Yeo Kian Chai

Personal information
- Nationality: Singaporean
- Born: 2 November 1943 (age 82)

Sport
- Sport: Sprinting
- Event: 100 metres

= Yeo Kian Chye =

Singaporean sprinter

Yeo Kian Chai (born 2 November 1943) is a Singaporean sprinter. He competed in the men's 100 metres and the 200 metres at the 1972 Summer Olympics.

Yeo competed in the men's 4x100 m relay at the 1967 Southeast Asian Peninsular Games (SEAP Games) and won a silver medal. In the 1969 SEAP Games, he competed in the same event and won a bronze medal.

In 1970, Yeo competed in the men's 100 metres and the 200 meters at the British Commonwealth Games. At the 1971 SEAP Games, Yeo won the silver medals for both the men's 100 m and men's 4x100 m relay. He won bronze medals for the men's 200 m and the men's 4x100 m relay.

## Tasks and exercises
**a.** In the passage about the sprinter Yeo Kian Chai, what medal did he win in the men's 4x100 m relay at the 1967 SEAP Games?
**b.** Continue the passage about the sprinter Yeo Kian Chai from where it stops.

## Record set
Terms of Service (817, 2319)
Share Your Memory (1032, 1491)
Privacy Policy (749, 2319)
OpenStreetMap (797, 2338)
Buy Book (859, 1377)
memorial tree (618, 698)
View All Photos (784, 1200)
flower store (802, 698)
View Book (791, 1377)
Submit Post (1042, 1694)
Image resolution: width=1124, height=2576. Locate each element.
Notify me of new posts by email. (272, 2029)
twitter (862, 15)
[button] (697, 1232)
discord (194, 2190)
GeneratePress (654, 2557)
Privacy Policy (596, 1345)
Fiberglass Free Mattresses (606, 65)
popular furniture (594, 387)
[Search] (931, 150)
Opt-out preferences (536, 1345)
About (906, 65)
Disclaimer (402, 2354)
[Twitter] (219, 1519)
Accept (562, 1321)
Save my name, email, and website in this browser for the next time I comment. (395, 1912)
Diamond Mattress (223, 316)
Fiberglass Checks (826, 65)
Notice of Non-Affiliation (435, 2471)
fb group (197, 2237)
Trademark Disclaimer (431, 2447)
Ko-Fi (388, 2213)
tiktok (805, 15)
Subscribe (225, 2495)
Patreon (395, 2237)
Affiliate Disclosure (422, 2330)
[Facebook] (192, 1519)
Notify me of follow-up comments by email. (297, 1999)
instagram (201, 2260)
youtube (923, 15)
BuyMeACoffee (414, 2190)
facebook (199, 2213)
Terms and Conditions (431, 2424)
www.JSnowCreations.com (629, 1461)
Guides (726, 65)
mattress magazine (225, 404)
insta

## Expected outputs
**a.** A silver medal.

**b.**
In 1972, Yeo competed in the men's 100 and 200 metres at the 1972 Summer Olympics and did not qualify out of his heats. At the 1973 SEAP Games, Yeo won the silver medal for the men's 100 m. At the 1975 SEAP Games, Yeo continued to win the silver medal for the men's 100 m and also the silver medal in the men's 4x100 m relay.